Allan’s tip: “Use your face as feedback” — for a woman, mirror her expressions, no matter how animated it is, and for a man, mirror his expressions, even if they’re passive.
3. Use the three-second rule
When mirroring body language, there are tips out there to wait up to 10 seconds or anywhere between 10 to 30 seconds before following the person’s gesture. However, according to Allan, one, two, three — that’s the simple rule of thumb to follow here.
What’s the lure of three? The brain love patterns and three is the smallest number needed to create a pattern, like a triangle. But simply, the power of three is just appealing and easier to remember.
Allan’s tip: “Make sure you wait three seconds after each gesture that they make before you copy their gesture.”
Let Your Body Language Do the Talking
Building better, stronger connections contribute to your overall well-being.
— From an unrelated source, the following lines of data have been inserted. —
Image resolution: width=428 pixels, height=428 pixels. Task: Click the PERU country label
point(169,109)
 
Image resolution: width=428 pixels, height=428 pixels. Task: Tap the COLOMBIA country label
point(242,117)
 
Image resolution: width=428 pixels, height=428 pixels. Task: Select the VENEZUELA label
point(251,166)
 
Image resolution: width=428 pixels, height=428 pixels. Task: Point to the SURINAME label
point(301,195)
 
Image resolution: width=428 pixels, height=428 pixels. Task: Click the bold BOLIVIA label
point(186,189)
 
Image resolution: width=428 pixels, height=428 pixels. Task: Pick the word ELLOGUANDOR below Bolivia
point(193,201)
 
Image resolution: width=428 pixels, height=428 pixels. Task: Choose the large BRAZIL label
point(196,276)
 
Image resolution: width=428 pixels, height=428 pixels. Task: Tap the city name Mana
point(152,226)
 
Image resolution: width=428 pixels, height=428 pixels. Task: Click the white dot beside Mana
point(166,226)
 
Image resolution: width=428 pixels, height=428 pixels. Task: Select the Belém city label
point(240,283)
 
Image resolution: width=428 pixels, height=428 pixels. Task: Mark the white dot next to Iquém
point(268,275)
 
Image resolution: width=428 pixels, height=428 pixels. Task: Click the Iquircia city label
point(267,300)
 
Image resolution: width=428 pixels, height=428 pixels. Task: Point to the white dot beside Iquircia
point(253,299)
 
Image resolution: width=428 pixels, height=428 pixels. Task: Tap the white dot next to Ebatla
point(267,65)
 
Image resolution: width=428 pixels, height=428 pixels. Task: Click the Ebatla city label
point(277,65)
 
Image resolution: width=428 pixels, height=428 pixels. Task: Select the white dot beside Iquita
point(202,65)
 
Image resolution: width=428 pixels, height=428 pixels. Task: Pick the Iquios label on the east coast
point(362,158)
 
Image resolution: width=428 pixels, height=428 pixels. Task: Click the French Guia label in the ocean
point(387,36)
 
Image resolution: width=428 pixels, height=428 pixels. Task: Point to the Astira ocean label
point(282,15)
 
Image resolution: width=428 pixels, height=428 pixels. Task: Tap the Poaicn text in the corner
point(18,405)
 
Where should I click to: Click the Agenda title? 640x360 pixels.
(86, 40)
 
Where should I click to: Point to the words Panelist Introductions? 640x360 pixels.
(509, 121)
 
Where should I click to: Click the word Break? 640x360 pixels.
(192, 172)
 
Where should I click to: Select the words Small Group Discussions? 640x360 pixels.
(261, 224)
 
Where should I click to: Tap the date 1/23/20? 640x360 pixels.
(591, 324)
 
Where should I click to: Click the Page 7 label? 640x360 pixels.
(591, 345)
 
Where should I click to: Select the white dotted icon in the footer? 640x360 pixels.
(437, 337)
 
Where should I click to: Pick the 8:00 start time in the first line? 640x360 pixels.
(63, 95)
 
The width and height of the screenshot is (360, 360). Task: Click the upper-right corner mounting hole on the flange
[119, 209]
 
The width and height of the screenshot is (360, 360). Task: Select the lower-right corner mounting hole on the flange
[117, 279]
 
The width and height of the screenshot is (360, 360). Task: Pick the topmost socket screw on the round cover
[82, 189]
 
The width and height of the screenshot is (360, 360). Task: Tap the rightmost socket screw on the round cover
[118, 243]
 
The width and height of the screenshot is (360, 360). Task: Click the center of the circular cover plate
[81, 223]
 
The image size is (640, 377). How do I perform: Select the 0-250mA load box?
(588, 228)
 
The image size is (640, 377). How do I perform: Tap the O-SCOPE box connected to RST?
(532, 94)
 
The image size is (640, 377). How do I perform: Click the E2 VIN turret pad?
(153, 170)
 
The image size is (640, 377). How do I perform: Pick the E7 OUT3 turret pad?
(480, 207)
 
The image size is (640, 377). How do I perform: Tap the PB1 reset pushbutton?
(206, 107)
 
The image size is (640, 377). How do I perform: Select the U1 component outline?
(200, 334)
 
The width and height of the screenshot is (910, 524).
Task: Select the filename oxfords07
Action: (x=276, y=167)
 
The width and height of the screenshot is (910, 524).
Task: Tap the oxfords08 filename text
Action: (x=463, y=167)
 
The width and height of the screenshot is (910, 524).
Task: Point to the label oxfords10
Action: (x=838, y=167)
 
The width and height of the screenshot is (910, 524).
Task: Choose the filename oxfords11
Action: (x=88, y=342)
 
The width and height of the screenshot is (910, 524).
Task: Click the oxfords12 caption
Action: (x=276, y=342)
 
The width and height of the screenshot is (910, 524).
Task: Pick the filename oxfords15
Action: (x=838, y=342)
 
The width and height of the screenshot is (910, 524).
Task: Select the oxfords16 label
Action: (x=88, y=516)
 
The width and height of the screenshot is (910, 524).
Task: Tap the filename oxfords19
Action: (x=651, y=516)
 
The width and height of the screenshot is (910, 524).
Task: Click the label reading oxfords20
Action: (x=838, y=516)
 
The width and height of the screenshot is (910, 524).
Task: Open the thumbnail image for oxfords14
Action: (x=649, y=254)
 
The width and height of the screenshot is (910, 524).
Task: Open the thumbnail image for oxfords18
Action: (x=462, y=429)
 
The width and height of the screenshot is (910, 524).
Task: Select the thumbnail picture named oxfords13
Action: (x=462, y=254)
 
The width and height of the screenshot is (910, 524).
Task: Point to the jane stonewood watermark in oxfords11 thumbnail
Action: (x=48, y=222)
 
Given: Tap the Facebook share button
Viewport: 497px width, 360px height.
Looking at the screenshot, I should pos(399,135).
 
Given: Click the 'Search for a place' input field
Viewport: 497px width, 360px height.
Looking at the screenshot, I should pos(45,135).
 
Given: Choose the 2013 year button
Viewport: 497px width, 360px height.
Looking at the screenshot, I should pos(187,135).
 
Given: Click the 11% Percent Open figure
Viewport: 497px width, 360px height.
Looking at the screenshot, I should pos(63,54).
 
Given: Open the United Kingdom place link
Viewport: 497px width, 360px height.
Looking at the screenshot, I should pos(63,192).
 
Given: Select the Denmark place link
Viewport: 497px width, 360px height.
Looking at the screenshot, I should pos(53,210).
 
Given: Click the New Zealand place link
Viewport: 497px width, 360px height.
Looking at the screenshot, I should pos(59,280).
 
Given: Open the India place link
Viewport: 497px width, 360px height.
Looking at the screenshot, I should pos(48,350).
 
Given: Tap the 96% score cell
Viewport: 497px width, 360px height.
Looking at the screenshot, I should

And you don’t have to look further than your mirroring techniques.
“Intentionally mirroring other people to create rapport is a fabulous technique,” says Allan. “The significance of mirroring is one of the important body language lessons you could learn because it’s a clear way that others indicate that they agree with you and that they like [you].”
You can learn more from Allan and Barbara in their Mastering Body Language: Truth, Love, Lies & Power Quest on Mindvalley. And when you sign up for a free account, you can sample the first few lessons to get the gist of how powerful mirroring body language can really be — not only how to use it but also how to read it.
The thing is, people may not always tell you how they feel or what they think. But they’ll always show you. And when we all do our part to create rapport with one another, we can call be the changemakers the world needs.